[[ PROVIDED PASSAGE open ]]

Hi Charles,
since I must use a different AV scanner with my notebook I experience restless times sometimes. Of course I know that there must be at least a basic protection against malware but sometimes it is a little bit problematic, e.g. I read this blog and the responses:
http://blog.nirsoft.net/2009/05/17/antivirus-companies-cause-a-big-headache-to-small-developers/As I wanted to learn a bit more about malware I found a link for some tools at:
https://blog.malwarebytes.com/threat-analysis/2014/05/five-pe-analysis-tools-worth-looking-at/I used the freeware version of PEStudio - which is no virus scanner but looks for markers - for a quick start, because I wanted to know why gxo2.exe and oxygen.dll are not marked as infected but co2.exe and oxide.exe are flagged as malware by some AV scanners. I found that oxygen.dll and gxo2.exe contain some strings with gcc... which might be sufficient for these scanners.

[[ PROVIDED PASSAGE closed ]]

COMPLETE THE FOLLOWING>
1. Based on the message about antivirus scanners, mark each statement (a), (b) and (c) as yes or no, and quote the words of the message that decide it.
(a) PEStudio is a virus scanner.
(b) The writer used the freeware version of PEStudio.
(c) Strings with gcc were found in oxygen.dll and gxo2.exe.
2. Carry on the message about antivirus scanners, starting right after its final sentence.
The items that follow have no connection to the message about antivirus scanners.

[[ DATA EXTRACT open ]]

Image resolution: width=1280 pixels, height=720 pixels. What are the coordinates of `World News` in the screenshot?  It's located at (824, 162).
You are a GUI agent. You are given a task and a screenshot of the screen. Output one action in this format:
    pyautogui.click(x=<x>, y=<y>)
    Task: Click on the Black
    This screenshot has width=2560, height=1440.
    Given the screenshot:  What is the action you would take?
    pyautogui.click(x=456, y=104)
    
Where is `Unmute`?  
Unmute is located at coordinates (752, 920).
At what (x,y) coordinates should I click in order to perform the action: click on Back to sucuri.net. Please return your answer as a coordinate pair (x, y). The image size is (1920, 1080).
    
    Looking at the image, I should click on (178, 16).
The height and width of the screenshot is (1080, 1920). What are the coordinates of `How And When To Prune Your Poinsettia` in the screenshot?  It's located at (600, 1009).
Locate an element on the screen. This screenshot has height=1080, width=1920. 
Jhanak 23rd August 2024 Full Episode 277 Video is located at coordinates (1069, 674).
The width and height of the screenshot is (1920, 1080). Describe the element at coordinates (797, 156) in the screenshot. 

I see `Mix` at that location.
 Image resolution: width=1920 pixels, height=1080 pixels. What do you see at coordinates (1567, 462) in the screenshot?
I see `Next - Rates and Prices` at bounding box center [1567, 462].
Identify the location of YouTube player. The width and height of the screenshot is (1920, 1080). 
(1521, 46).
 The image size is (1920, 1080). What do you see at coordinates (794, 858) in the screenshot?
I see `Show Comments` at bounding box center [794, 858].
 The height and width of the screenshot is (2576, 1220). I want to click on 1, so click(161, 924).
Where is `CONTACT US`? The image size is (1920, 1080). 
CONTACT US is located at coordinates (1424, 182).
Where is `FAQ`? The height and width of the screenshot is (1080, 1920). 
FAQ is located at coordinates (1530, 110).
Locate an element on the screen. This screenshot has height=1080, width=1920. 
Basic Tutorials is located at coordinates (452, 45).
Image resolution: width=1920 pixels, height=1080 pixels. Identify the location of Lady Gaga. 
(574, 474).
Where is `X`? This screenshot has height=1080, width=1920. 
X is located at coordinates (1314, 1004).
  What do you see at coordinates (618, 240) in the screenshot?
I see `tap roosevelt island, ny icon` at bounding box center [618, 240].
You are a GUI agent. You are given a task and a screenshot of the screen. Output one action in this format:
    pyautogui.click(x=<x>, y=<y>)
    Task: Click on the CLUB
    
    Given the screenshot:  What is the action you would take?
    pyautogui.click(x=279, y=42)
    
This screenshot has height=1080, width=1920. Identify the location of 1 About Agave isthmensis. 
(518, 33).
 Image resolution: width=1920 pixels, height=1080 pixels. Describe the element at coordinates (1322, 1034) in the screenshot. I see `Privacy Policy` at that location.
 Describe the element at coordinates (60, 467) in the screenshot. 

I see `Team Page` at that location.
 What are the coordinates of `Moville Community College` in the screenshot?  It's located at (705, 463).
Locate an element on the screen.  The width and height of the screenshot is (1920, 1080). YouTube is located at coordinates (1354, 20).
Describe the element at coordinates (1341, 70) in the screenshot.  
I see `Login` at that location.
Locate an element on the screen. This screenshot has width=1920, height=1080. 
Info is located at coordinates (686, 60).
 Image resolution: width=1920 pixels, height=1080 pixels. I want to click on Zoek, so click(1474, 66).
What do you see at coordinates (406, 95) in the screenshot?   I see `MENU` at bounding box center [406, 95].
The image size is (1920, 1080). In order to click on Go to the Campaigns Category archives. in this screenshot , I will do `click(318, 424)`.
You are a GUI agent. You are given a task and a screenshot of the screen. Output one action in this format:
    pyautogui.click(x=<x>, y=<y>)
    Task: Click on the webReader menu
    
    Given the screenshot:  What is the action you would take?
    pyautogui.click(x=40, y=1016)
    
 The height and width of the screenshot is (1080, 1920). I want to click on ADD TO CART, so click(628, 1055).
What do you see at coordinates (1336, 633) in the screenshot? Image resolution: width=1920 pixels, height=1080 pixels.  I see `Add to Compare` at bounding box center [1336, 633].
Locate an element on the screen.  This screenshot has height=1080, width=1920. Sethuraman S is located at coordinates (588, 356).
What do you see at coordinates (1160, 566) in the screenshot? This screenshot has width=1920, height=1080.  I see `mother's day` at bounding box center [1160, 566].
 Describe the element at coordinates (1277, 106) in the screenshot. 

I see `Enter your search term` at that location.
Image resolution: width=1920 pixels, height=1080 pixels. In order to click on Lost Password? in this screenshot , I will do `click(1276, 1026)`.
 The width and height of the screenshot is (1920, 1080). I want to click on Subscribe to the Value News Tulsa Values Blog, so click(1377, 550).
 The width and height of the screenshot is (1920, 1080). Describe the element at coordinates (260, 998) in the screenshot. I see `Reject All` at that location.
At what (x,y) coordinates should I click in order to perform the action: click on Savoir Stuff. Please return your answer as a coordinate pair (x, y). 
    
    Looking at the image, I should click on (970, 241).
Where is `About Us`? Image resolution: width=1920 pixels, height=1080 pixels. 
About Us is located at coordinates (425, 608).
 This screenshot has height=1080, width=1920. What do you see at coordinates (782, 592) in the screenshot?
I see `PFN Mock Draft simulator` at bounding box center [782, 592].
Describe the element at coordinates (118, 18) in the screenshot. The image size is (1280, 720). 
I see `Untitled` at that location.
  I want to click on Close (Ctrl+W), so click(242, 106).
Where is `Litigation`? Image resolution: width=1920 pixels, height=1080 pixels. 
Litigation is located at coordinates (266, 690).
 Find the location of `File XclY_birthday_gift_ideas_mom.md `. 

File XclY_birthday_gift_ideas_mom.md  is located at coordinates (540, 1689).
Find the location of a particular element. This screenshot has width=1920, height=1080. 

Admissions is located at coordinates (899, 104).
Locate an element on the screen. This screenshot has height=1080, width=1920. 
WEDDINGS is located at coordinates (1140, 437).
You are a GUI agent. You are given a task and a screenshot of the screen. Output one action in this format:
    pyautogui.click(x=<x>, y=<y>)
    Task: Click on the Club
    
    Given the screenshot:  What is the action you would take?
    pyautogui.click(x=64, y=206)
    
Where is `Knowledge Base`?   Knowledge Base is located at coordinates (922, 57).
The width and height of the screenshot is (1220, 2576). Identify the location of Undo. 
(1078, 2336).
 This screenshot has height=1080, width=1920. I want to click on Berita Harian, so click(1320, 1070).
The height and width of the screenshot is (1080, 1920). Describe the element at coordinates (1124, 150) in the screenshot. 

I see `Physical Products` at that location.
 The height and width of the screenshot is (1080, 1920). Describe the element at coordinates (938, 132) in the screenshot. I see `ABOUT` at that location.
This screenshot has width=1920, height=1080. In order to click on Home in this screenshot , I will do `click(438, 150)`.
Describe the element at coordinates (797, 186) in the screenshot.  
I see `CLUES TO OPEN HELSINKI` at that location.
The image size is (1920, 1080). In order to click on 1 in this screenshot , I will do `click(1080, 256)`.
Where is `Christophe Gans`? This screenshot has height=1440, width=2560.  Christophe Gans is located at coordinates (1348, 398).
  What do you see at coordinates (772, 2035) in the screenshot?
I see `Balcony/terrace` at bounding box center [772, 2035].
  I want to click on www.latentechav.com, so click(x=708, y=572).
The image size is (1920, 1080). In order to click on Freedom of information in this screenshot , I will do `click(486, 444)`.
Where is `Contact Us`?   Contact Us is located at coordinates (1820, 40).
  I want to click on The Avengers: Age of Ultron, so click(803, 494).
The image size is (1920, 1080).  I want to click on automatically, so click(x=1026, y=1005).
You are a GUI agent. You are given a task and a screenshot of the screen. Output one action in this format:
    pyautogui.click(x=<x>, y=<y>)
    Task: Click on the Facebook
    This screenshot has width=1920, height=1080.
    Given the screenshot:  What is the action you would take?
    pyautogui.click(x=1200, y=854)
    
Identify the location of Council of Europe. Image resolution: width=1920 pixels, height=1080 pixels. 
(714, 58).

[[ DATA EXTRACT closed ]]

REPLIES>
1.
(a) No: "which is no virus scanner but looks for markers"
(b) Yes: "I used the freeware version of PEStudio"
(c) Yes: "oxygen.dll and gxo2.exe contain some strings with gcc"

2.
I experimented a little bit and added version info and manifest to co2.exe and oxide.exe and I can confirm Mike's statement that this helps with some AV scanners (results got down from 9 to 4). Maybe using an icon group with 32*32/256 and 16*16/256 will help too.
As this did not work for Avira I reported the original files and was confirmed that these results were false positives. Thus the original co2.exe/14.11.2016 and oxide.exe/15.11.2016 will be accepted by Avira, the executables created by the apps will not. Even worse: my co2.exe with version info and manifest are still marked as TR/Crypt.XPACK.Gen2 although it is the same compiled code. So Avira must use a different heuristic but I got no detailed information.
I looked for some information about TR/Crypt.XPACK.Gen2 and found this link:
https://home.mcafee.com/virusinfo/virusprofile.aspx?key=9217231Virus characteristics show other names used:
McAfee Detection RDN/Ransom!el
AVG (GriSoft) Win32/DH{O1AWgQVU}
avira TR/Crypt.XPACK.Gen2
Kaspersky HEUR:Trojan.Win32.Invader
Dr.Web Trojan.Encoder.815
Microsoft Ransom:Win32/Denisca.A
Symantec Suspicious.MH690.A
Eset a variant of Win32/LockScreen.BHI
norman Dogkild.E
vba32 BScope.Trojan.Diple
It seems that you have to satisfy at least Avira, McAfee, Avast/Avg, Symantic to be on the safe side. Mike's other hints about checksums certainly can help further. Is there an instructive link anywhere about PE files?